--- Page excerpt ---
Remember, in this conflict it is Hamas, not the IDF, that targets civilians. It is Hamas that controls aid delivery in Gaza and stages media photo opportunities of hungry Gazans to shift Western government policy. This is not to deny human suffering in the war – it is regrettably obvious. But calling only for an end to the war denies Israel’s need for Hamas to destroyed once and for all. No country could live under the risk of another 7 October 2023. Labor’s two-state policy actually makes that risk more likely.

The public fight between Albanese and Netanyahu threatens to put Australia-Israel relations into the deep-freeze for decades. Israeli ambassador to Australia Amir Maimon is surely right to say “we need to calm things down so the relations don’t continue to deteriorate”. There is nothing to suggest that Albanese will heed the message. The PM was asked this week: “How do you get the relationship with Israel back on track from here?” He had no answer. The best Albanese could offer was: “We’ll continue to put forward Australia’s position.”

What could our governments do to put some stability back in the bilateral relationship? First, Albanese should propose a truce with Netanyahu in their public disagreements. The leaders have much to disagree over, but neither will move the other’s thinking by offering sharp public comment.

I sympathise with much in Netanyahu’s leaked letter and his Thursday interview with Sharri Markson on Sky News, but that’s not the point. Political leaders must often swallow their annoyances and pursue broader national interests. In Israel’s case it should matter that a longstanding ally like Australia is tempering its support. Our international backing is worth having and worth some effort to sustain.

We know Albanese can go quiet on differences when he sees a broader policy need; note his steady refusal to criticise Xi Jinping. With Netanyahu the agreement should be to share their differences privately.
--- The data ---
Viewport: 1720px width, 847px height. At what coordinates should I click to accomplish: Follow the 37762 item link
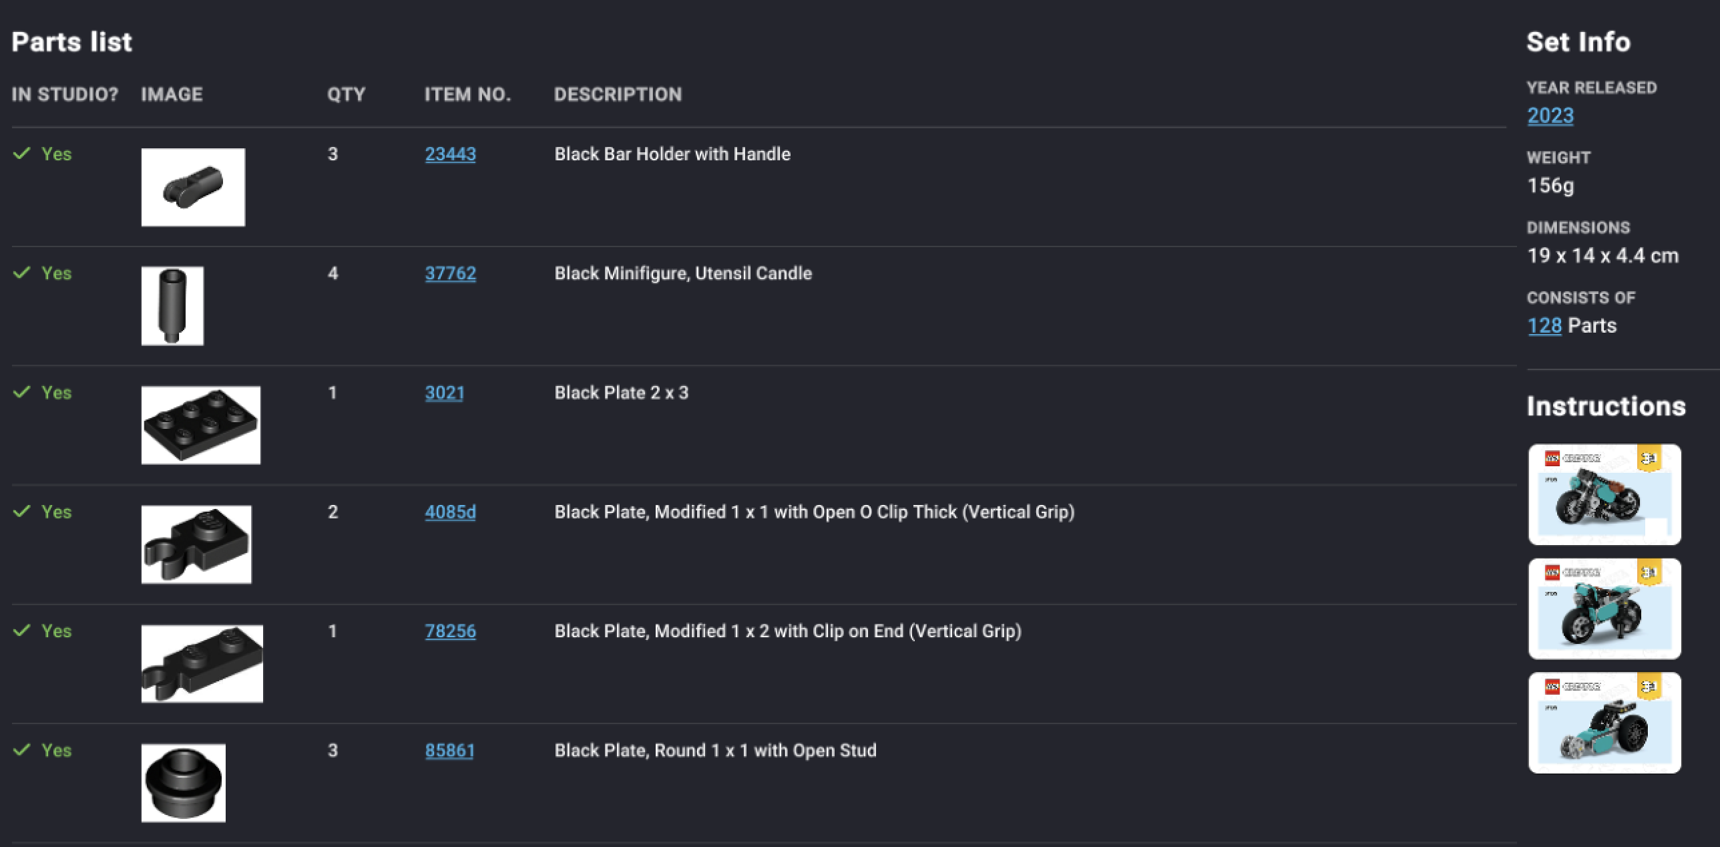[450, 273]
---
→ **Work order**
Write out word for word the stretch of the Australia-Israel relations commentary above from "I sympathise with" through "effort to sustain.".

→ **Task solution**
I sympathise with much in Netanyahu’s leaked letter and his Thursday interview with Sharri Markson on Sky News, but that’s not the point. Political leaders must often swallow their annoyances and pursue broader national interests. In Israel’s case it should matter that a longstanding ally like Australia is tempering its support. Our international backing is worth having and worth some effort to sustain.